All entries below are to be retyped in full, precisely as they appear.

## DATA IN THIS EXERCISE:

·····

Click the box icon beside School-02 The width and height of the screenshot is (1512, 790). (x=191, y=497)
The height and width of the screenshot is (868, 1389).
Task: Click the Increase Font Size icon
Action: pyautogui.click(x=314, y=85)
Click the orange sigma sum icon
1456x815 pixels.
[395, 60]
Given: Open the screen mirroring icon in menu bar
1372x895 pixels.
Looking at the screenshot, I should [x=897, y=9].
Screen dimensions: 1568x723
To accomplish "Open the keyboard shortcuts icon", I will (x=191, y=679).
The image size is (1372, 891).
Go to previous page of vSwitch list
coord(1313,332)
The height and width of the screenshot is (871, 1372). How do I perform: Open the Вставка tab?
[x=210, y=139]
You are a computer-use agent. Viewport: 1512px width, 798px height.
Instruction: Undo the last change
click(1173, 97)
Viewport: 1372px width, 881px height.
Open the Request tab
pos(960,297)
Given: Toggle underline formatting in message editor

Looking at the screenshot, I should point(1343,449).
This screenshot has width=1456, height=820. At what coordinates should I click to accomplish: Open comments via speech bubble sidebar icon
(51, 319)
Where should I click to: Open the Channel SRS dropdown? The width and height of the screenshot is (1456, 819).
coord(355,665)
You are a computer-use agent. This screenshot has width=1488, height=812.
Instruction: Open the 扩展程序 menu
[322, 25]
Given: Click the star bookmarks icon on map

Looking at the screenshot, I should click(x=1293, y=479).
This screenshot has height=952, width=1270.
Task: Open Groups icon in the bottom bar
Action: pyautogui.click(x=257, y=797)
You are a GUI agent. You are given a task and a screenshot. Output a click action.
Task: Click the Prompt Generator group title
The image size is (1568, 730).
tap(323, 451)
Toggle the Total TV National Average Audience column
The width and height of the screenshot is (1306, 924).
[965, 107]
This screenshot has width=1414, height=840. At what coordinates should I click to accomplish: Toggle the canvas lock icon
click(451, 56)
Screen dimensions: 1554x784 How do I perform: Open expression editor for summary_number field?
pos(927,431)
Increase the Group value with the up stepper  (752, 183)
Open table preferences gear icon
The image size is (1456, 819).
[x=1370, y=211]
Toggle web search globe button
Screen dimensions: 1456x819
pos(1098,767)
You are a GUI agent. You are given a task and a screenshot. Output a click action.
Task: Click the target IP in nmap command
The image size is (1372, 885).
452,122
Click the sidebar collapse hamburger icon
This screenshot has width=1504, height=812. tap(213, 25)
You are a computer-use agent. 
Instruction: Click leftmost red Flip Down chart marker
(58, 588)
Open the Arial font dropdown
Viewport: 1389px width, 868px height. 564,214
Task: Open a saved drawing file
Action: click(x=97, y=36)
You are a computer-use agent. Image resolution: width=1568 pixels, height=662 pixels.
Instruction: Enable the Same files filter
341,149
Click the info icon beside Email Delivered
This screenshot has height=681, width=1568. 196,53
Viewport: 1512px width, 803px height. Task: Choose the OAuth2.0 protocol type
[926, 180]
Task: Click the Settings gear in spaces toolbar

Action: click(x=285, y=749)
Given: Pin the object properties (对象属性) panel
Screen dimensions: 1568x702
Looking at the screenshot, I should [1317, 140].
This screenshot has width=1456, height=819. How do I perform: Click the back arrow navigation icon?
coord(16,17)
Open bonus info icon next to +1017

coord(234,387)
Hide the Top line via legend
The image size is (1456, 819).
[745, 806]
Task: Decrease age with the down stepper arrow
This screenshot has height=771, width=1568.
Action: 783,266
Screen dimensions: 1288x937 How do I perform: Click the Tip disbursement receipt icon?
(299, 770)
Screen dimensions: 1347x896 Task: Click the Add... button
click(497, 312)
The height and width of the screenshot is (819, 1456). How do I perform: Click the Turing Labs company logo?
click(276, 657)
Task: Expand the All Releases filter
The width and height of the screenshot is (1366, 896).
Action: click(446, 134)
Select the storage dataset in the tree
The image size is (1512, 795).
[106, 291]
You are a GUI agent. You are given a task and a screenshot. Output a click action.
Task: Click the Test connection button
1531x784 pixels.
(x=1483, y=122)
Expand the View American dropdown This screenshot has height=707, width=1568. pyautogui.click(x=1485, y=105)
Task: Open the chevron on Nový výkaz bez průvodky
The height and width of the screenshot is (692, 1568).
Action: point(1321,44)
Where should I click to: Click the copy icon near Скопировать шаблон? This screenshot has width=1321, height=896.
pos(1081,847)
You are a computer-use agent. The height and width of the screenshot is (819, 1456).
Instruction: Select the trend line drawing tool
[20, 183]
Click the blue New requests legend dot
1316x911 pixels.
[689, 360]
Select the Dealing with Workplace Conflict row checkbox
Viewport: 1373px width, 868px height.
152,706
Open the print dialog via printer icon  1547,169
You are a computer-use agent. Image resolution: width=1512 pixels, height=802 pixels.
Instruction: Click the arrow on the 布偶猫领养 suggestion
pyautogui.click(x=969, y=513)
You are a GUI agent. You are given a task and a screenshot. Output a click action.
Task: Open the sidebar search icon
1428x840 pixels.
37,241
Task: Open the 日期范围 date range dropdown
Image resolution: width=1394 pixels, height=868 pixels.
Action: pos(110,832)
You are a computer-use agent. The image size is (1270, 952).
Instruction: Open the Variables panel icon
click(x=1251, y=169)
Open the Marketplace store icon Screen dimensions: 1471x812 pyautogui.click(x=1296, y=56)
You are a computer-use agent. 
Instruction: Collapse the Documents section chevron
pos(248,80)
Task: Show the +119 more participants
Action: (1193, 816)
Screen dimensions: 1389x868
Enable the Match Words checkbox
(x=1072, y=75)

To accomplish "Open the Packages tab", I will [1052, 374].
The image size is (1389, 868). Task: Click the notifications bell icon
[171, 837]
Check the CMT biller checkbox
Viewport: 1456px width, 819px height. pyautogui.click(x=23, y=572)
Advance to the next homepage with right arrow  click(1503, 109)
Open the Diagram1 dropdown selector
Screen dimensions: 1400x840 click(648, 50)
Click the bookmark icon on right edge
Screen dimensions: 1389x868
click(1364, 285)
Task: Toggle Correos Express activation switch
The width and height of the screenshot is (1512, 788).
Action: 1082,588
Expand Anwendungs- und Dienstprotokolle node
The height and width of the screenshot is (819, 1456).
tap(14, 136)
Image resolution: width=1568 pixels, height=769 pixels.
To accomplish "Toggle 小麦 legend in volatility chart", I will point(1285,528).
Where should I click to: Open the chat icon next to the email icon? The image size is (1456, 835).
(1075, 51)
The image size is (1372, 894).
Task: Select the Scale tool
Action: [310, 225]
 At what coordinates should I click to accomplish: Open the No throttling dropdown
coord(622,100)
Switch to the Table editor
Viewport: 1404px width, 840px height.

·····

## REPLY TO THE EXERCISE:
Click the box icon beside School-02 The width and height of the screenshot is (1512, 790). (x=191, y=497)
The height and width of the screenshot is (868, 1389).
Task: Click the Increase Font Size icon
Action: pyautogui.click(x=314, y=85)
Click the orange sigma sum icon
1456x815 pixels.
[395, 60]
Given: Open the screen mirroring icon in menu bar
1372x895 pixels.
Looking at the screenshot, I should [x=897, y=9].
Screen dimensions: 1568x723
To accomplish "Open the keyboard shortcuts icon", I will (x=191, y=679).
The image size is (1372, 891).
Go to previous page of vSwitch list
coord(1313,332)
The height and width of the screenshot is (871, 1372). How do I perform: Open the Вставка tab?
[x=210, y=139]
You are a computer-use agent. Viewport: 1512px width, 798px height.
Instruction: Undo the last change
click(1173, 97)
Viewport: 1372px width, 881px height.
Open the Request tab
pos(960,297)
Given: Toggle underline formatting in message editor

Looking at the screenshot, I should point(1343,449).
This screenshot has width=1456, height=820. At what coordinates should I click to accomplish: Open comments via speech bubble sidebar icon
(51, 319)
Where should I click to: Open the Channel SRS dropdown? The width and height of the screenshot is (1456, 819).
coord(355,665)
You are a computer-use agent. This screenshot has width=1488, height=812.
Instruction: Open the 扩展程序 menu
[322, 25]
Given: Click the star bookmarks icon on map

Looking at the screenshot, I should click(x=1293, y=479).
This screenshot has height=952, width=1270.
Task: Open Groups icon in the bottom bar
Action: pyautogui.click(x=257, y=797)
You are a GUI agent. You are given a task and a screenshot. Output a click action.
Task: Click the Prompt Generator group title
The image size is (1568, 730).
tap(323, 451)
Toggle the Total TV National Average Audience column
The width and height of the screenshot is (1306, 924).
[965, 107]
This screenshot has width=1414, height=840. At what coordinates should I click to accomplish: Toggle the canvas lock icon
click(451, 56)
Screen dimensions: 1554x784 How do I perform: Open expression editor for summary_number field?
pos(927,431)
Increase the Group value with the up stepper  (752, 183)
Open table preferences gear icon
The image size is (1456, 819).
[x=1370, y=211]
Toggle web search globe button
Screen dimensions: 1456x819
pos(1098,767)
You are a GUI agent. You are given a task and a screenshot. Output a click action.
Task: Click the target IP in nmap command
The image size is (1372, 885).
452,122
Click the sidebar collapse hamburger icon
This screenshot has width=1504, height=812. tap(213, 25)
You are a computer-use agent. 
Instruction: Click leftmost red Flip Down chart marker
(58, 588)
Open the Arial font dropdown
Viewport: 1389px width, 868px height. 564,214
Task: Open a saved drawing file
Action: click(x=97, y=36)
You are a computer-use agent. Image resolution: width=1568 pixels, height=662 pixels.
Instruction: Enable the Same files filter
341,149
Click the info icon beside Email Delivered
This screenshot has height=681, width=1568. 196,53
Viewport: 1512px width, 803px height. Task: Choose the OAuth2.0 protocol type
[926, 180]
Task: Click the Settings gear in spaces toolbar

Action: click(x=285, y=749)
Given: Pin the object properties (对象属性) panel
Screen dimensions: 1568x702
Looking at the screenshot, I should [1317, 140].
This screenshot has width=1456, height=819. How do I perform: Click the back arrow navigation icon?
coord(16,17)
Open bonus info icon next to +1017

coord(234,387)
Hide the Top line via legend
The image size is (1456, 819).
[745, 806]
Task: Decrease age with the down stepper arrow
This screenshot has height=771, width=1568.
Action: 783,266
Screen dimensions: 1288x937 How do I perform: Click the Tip disbursement receipt icon?
(299, 770)
Screen dimensions: 1347x896 Task: Click the Add... button
click(497, 312)
The height and width of the screenshot is (819, 1456). How do I perform: Click the Turing Labs company logo?
click(276, 657)
Task: Expand the All Releases filter
The width and height of the screenshot is (1366, 896).
Action: click(446, 134)
Select the storage dataset in the tree
The image size is (1512, 795).
[106, 291]
You are a GUI agent. You are given a task and a screenshot. Output a click action.
Task: Click the Test connection button
1531x784 pixels.
(x=1483, y=122)
Expand the View American dropdown This screenshot has height=707, width=1568. pyautogui.click(x=1485, y=105)
Task: Open the chevron on Nový výkaz bez průvodky
The height and width of the screenshot is (692, 1568).
Action: point(1321,44)
Where should I click to: Click the copy icon near Скопировать шаблон? This screenshot has width=1321, height=896.
pos(1081,847)
You are a computer-use agent. The height and width of the screenshot is (819, 1456).
Instruction: Select the trend line drawing tool
[20, 183]
Click the blue New requests legend dot
1316x911 pixels.
[689, 360]
Select the Dealing with Workplace Conflict row checkbox
Viewport: 1373px width, 868px height.
152,706
Open the print dialog via printer icon  1547,169
You are a computer-use agent. Image resolution: width=1512 pixels, height=802 pixels.
Instruction: Click the arrow on the 布偶猫领养 suggestion
pyautogui.click(x=969, y=513)
You are a GUI agent. You are given a task and a screenshot. Output a click action.
Task: Open the sidebar search icon
1428x840 pixels.
37,241
Task: Open the 日期范围 date range dropdown
Image resolution: width=1394 pixels, height=868 pixels.
Action: pos(110,832)
You are a computer-use agent. The image size is (1270, 952).
Instruction: Open the Variables panel icon
click(x=1251, y=169)
Open the Marketplace store icon Screen dimensions: 1471x812 pyautogui.click(x=1296, y=56)
You are a computer-use agent. 
Instruction: Collapse the Documents section chevron
pos(248,80)
Task: Show the +119 more participants
Action: (1193, 816)
Screen dimensions: 1389x868
Enable the Match Words checkbox
(x=1072, y=75)

To accomplish "Open the Packages tab", I will [1052, 374].
The image size is (1389, 868). Task: Click the notifications bell icon
[171, 837]
Check the CMT biller checkbox
Viewport: 1456px width, 819px height. pyautogui.click(x=23, y=572)
Advance to the next homepage with right arrow  click(1503, 109)
Open the Diagram1 dropdown selector
Screen dimensions: 1400x840 click(648, 50)
Click the bookmark icon on right edge
Screen dimensions: 1389x868
click(1364, 285)
Task: Toggle Correos Express activation switch
The width and height of the screenshot is (1512, 788).
Action: 1082,588
Expand Anwendungs- und Dienstprotokolle node
The height and width of the screenshot is (819, 1456).
tap(14, 136)
Image resolution: width=1568 pixels, height=769 pixels.
To accomplish "Toggle 小麦 legend in volatility chart", I will point(1285,528).
Where should I click to: Open the chat icon next to the email icon? The image size is (1456, 835).
(1075, 51)
The image size is (1372, 894).
Task: Select the Scale tool
Action: [310, 225]
 At what coordinates should I click to accomplish: Open the No throttling dropdown
coord(622,100)
Switch to the Table editor
Viewport: 1404px width, 840px height.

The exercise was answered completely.